Seated at our table was a representative from Minute Clinic in New Jersey, who was interested in the transformation of Healthcare as it pertains to retail clinics, and a transformation I have been particularly interested in following as it started in MN as QuickMed ~2000 before being acquired by CVS, and academics Richard Bohmer & Clayton Christenson have written HBS case studies about Minute Clinic and it's clear disruptive impact on Healthcare which I have used while teaching the Medtech course at UST. An added bonus for me was seeing some very successful graduate school friends who were in the audience as well, Debbie Bein Baron, who is now in BD at Pfizer, and Bryan Gilpin who has been working for Boston Scientific internationally and in Massachussets over the past 8 years.
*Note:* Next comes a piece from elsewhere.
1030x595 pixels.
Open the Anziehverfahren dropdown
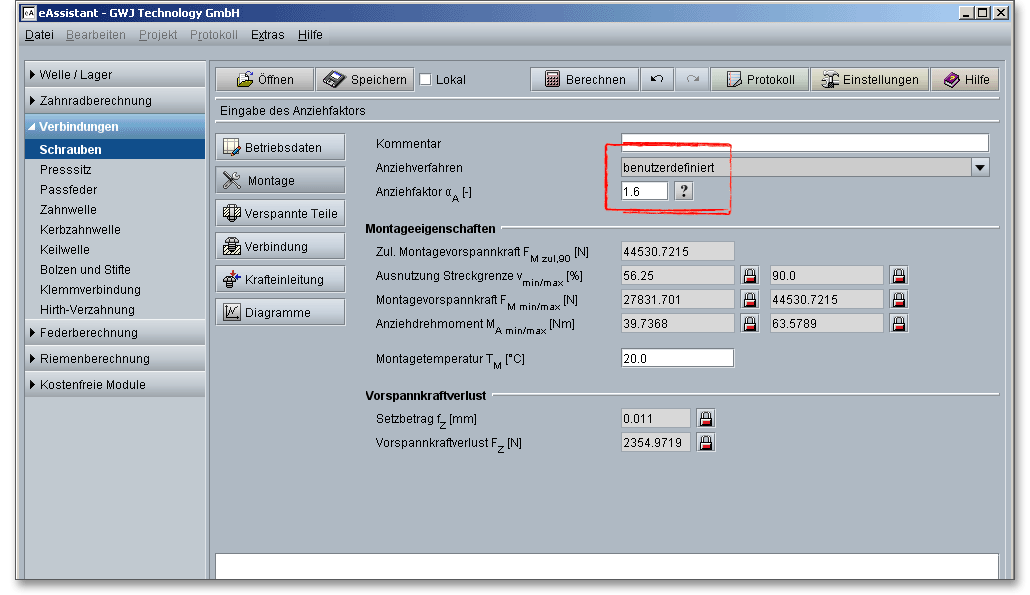[979, 168]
The main feeling I had coming away from the meeting is that the work presented at the conference focused on organizational change from within hospitals and providers, vs. the innovation & themes I have been exposed to in our marketplace and other settings strike me as much more in tune with the dramatic change required to make our healthcare systems and market function like the industry it needs to from more top-down marketplace reform in INCENTIVES and INDUSTRIAL PROCESS. The drivers I find most interesting in the dynamics of change are CONSUMER CHOICE and PROVIDER PAYMENT. Could we find a way to focus in more clearly on those areas as key drivers of innovation?
Minnesota Innovations in Medtech & Managed Care:
- QuickMed/MinuteClinic - retail care
- Zipnosis / Virtuwell - online care
- Definity Health - re-introduction of high-deductible health insurance, with corresponding legislative work to introduce Health Savings Accounts
- Optum, the services arm of United Health Group, comprised of Rx (pharmacy benefit management) Insight (data for fraud detection turned Big Data for effective healthcare intervention research), and Health (proactive health management based on industrial platforms that can evolve.),
- Fairview system experience as evidenced by Diabetes management with computerized care pathway recommendations, implementation of Zipnosis in the network, and proactive use of Patient-based electronic medical records.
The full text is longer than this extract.